At CSN Philly, Tim Panaccio writes that a luxury tax may be the only way to go for the NHL as they work on creating a new collective bargaining agreement.
Major League Baseball and the NBA both have luxury taxes and Panaccio writes “Baseball’s luxury tax is graduated, depending how many times a team exceeds the threshold — set at $178 million this season. That tax can be as high as 40 percent this year.”
In baseball, being over the luxury tax once means being taxed 22.5% the amount they are over, 30% the second time and 40% the third time.
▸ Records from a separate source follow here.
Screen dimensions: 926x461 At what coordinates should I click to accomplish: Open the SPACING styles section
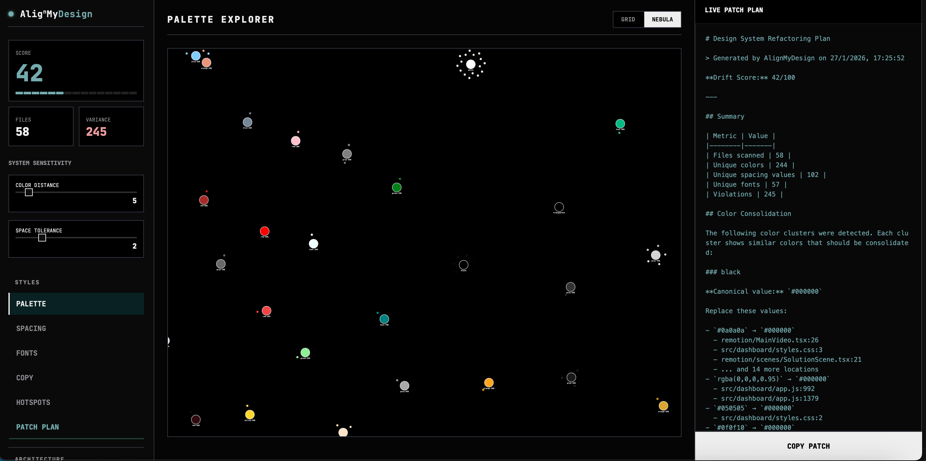click(31, 328)
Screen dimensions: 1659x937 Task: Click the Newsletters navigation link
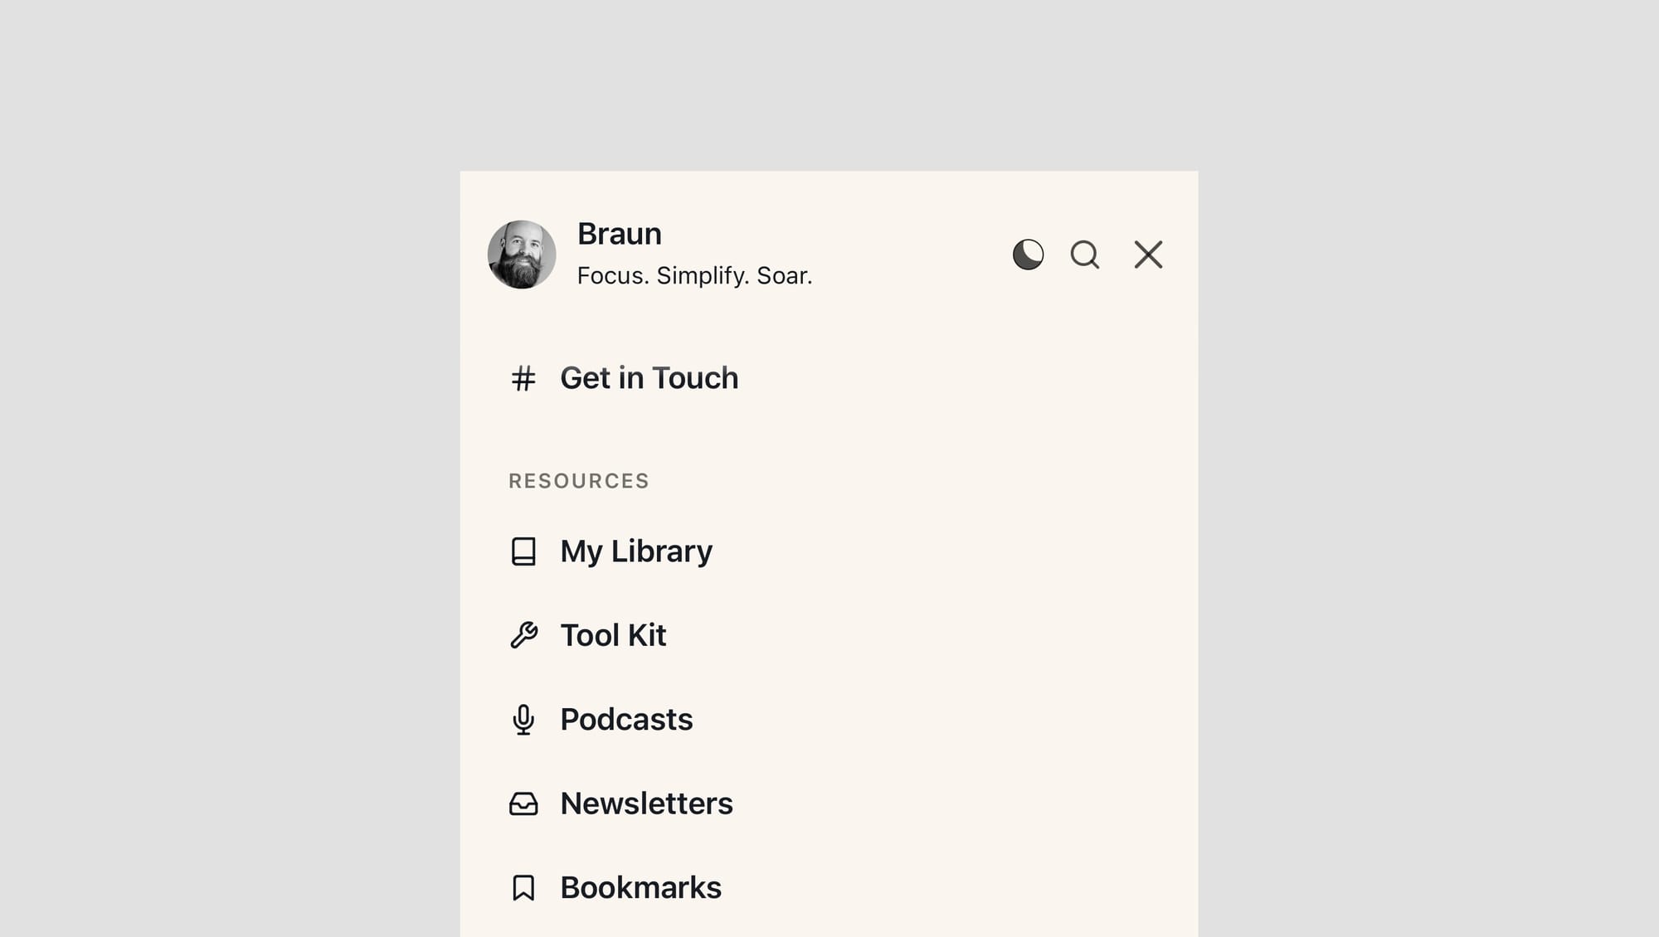(x=646, y=803)
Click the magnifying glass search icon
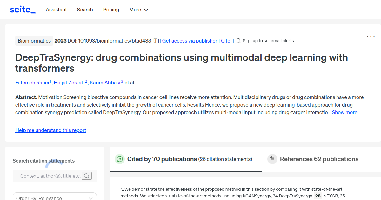 86,176
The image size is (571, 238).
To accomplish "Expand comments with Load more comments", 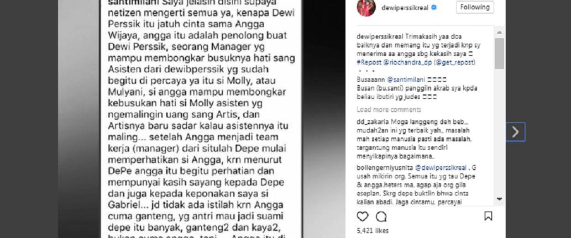I will [389, 109].
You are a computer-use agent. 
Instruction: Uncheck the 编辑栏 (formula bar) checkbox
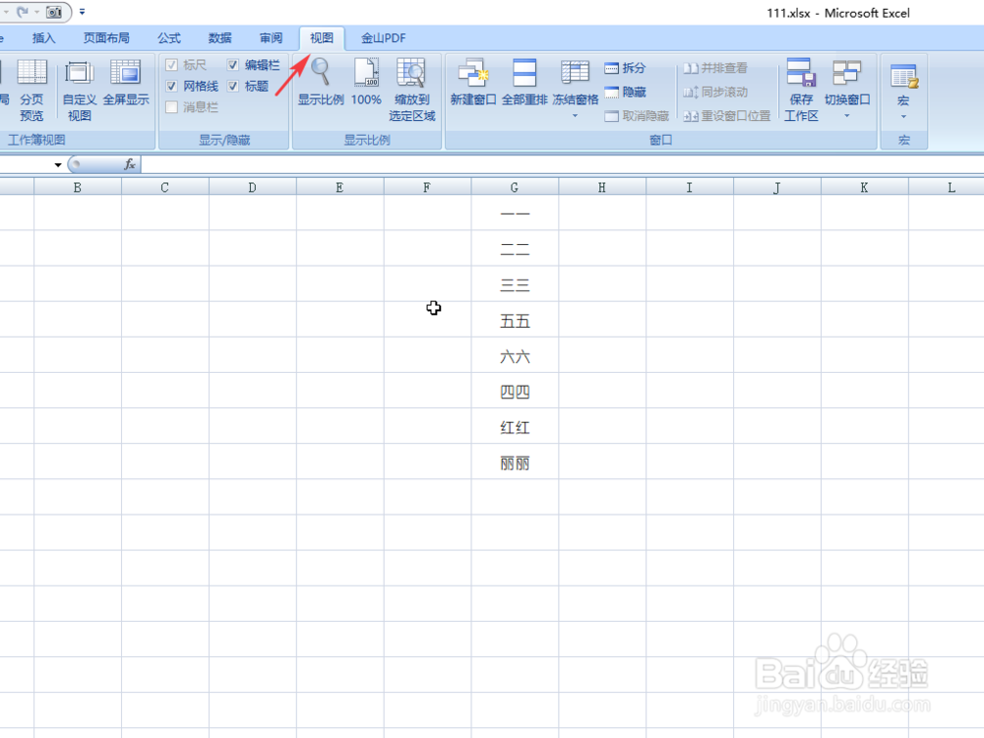coord(233,64)
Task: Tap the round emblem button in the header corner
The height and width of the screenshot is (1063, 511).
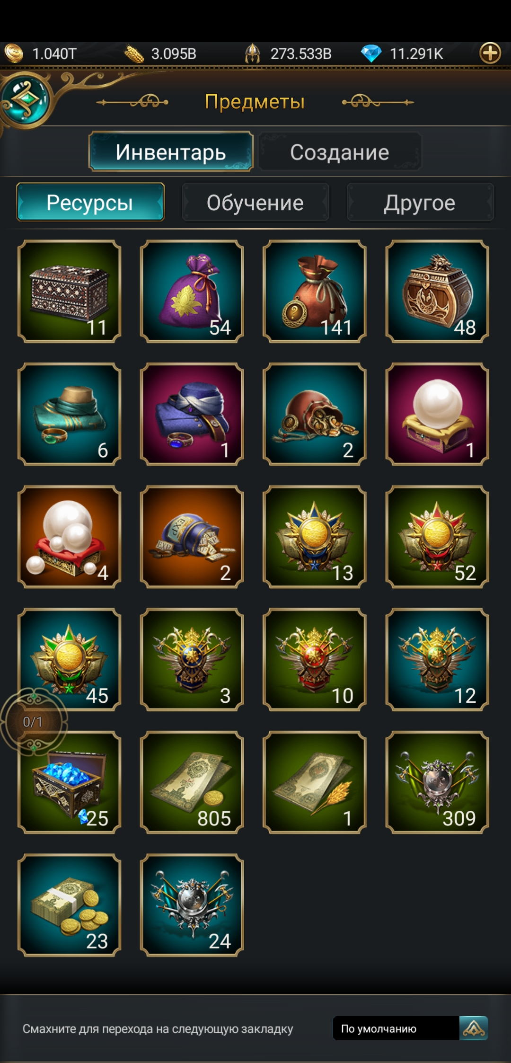Action: point(25,100)
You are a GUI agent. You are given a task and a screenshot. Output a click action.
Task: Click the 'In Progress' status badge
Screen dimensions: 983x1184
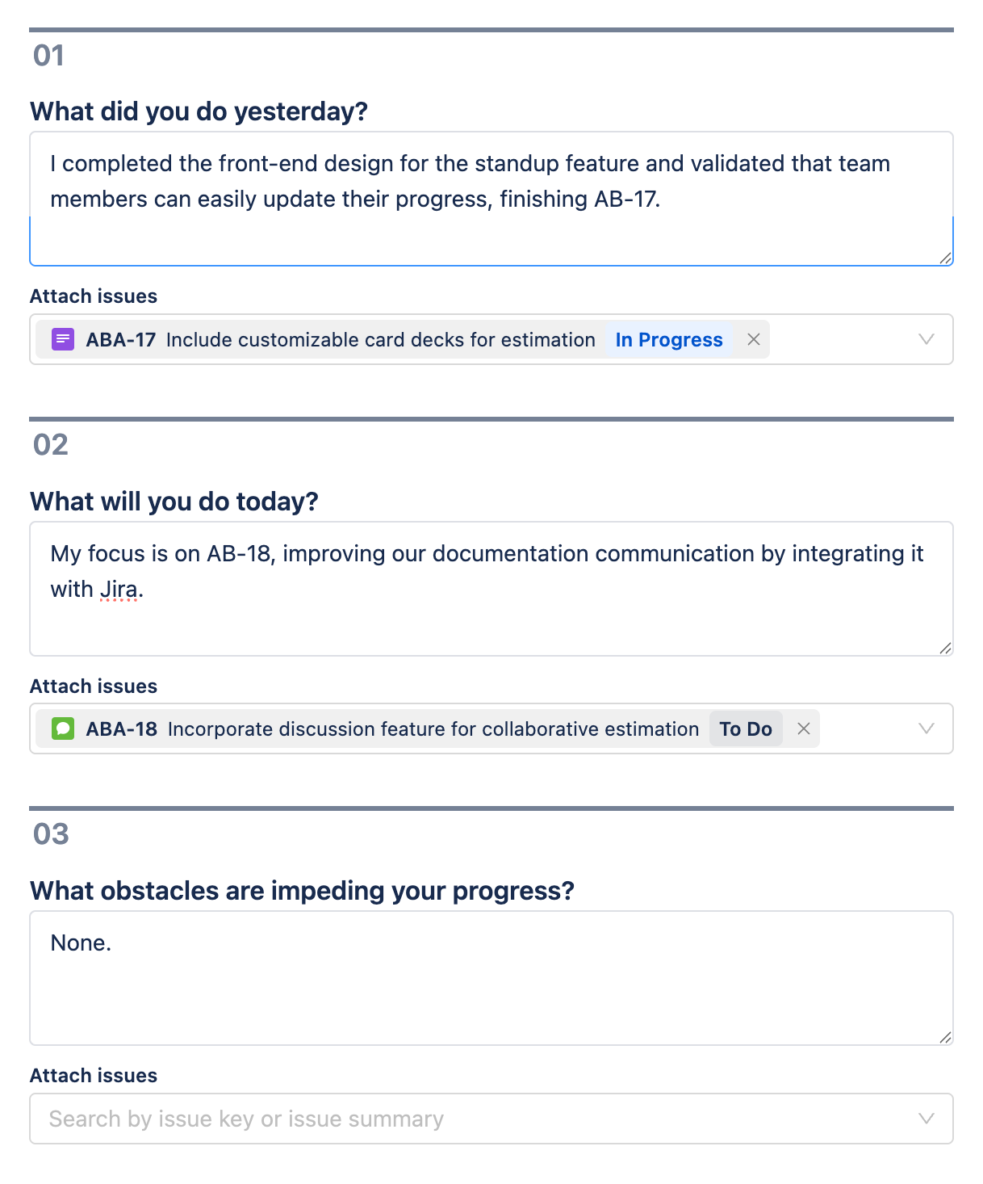(669, 339)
In basketball, via The Basketball Jones, “The idea of a luxury tax to rein in excessive NBA spending was proposed during the extended 1998-99 NBA lockout. Players wanted to retain “Bird Rights,” which allowed teams to go over the salary cap to re-sign players. With no real hard cap in place, the NBA responded by bargaining in a second soft cap of sorts with a luxury tax — a dollar for dollar penalty that would be distributed amongst all non-tax-paying teams at the end of the season, only if the NBA met certain income requirements. It was first instituted in 2000-01, though the NBA didn’t meet those requirements, and the tax wasn’t collected that year or in 2004-05.”
The Knicks have paid over $195 million in luxury tax fees since it was instituted.